Work order ->
Write the next part of the notes on epithelial transport, starting after their final sentence.

-- Excerpted passage follows --

Tight = more junction proteins, tighter seal between cells (used in distal tubes of kidneys or sweat glands). Used for fine-tuning and controlling substance transport at lower levels. oculidin and cloudin.
Loose = less junction proteins, looser seal between cells. Capable of moving a larger amount of material. Less tight junctions provide a pericellular shunt pathway for the movement of water and solutes across epithelia. Leaky epithelia can’t maintain energy gradients as large as those in tight epithelia because of the shunt.
Substance can either cross both membranes to get from one side to another, or cross no membranes by passing through the shunt pathway.
Na/K pump only on basolateral membrane.
- Calculate, given two of three variables (apical membrane potential, basolateral membrane potential, transepithelial potential), the third one.
TransPD = Vm (BL) – Vm (Ap)
Remember that MPs of apical and basolateral membrane will be different (different ion permeabilities, etc.). Also, membrane potentials are always written in the form of describing the inside of the membrane with respect to the outside. Ex: If MP = -10 mV, the inside of the cell is 10mV more negative than the outside.

-- Excerpted passage concluded --
-- Records supplied follows --

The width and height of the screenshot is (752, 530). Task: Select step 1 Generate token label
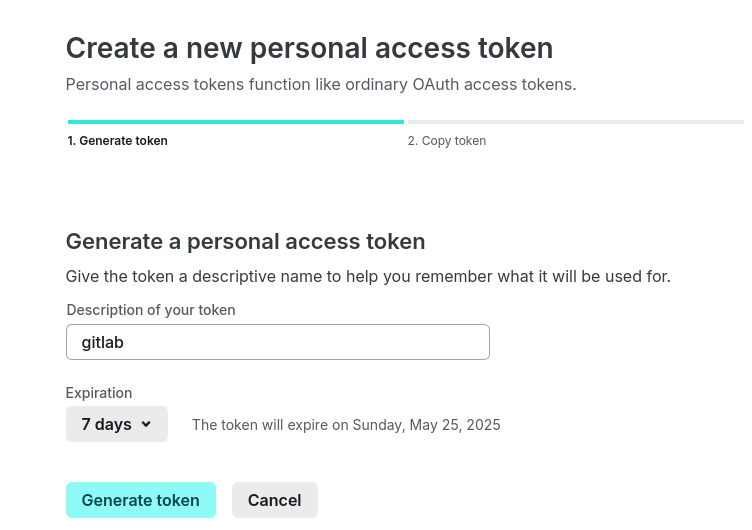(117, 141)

-- Records supplied concluded --
-- Records supplied follows --

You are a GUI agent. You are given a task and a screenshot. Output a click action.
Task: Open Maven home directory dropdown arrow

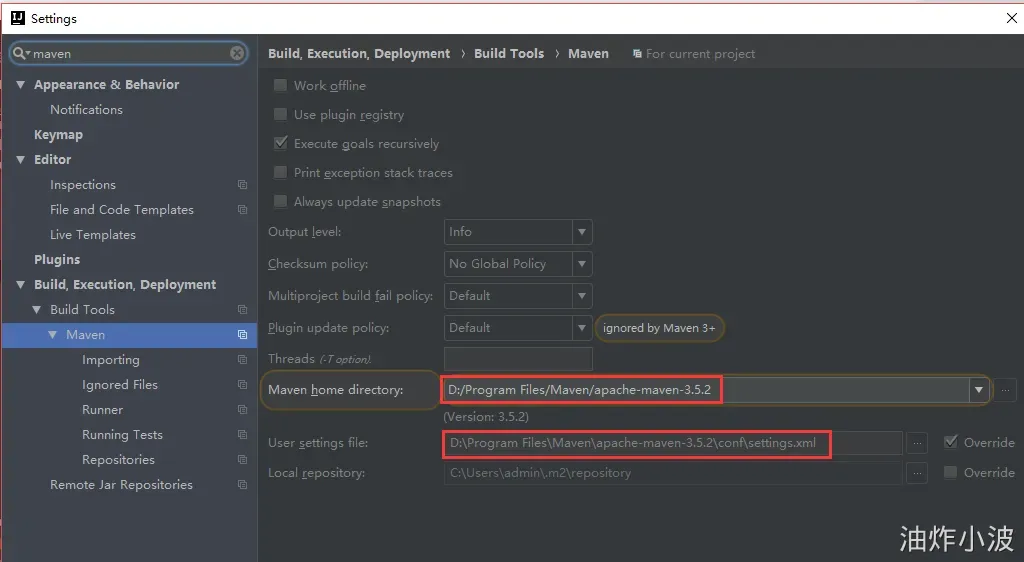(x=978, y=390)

-- Records supplied concluded --

Response below ->
- Describe the basic process by which some epithelial cells secrete (rather than absorb) fluid.
Secretion based on chloride channel in the apical membrane (normally closed, but when activated, cell secretes electrolytes and water into lumen). Cl is pumped into cell across the basolateral membrane (via Na-K-2Cl co-transporter driven by leaky Na) and then leaks into the lumen (drawing Na+ passively, and consequently water). Apical Cl- channels at rest unless epithelia receive a signal at basolateral membrane (like parasympathetic nerve stimulation during digestion) signal carried to apical membrane by ‘signaling mechanisms’ (Ca, cAMP, etc.)
Depends on Cl if closedabsorbed
Cl is opensecretion
- Identify four important substances (water, O2, CO2, and urea) that are never pumped across membranes, but always move passively down their concentration gradients.
These always follow their gradients. You can open and close aquaporin channels to control the flow of water sometimes, but you can never pump it.
Water, O2, CO2, urea = never pumped; always passively moving.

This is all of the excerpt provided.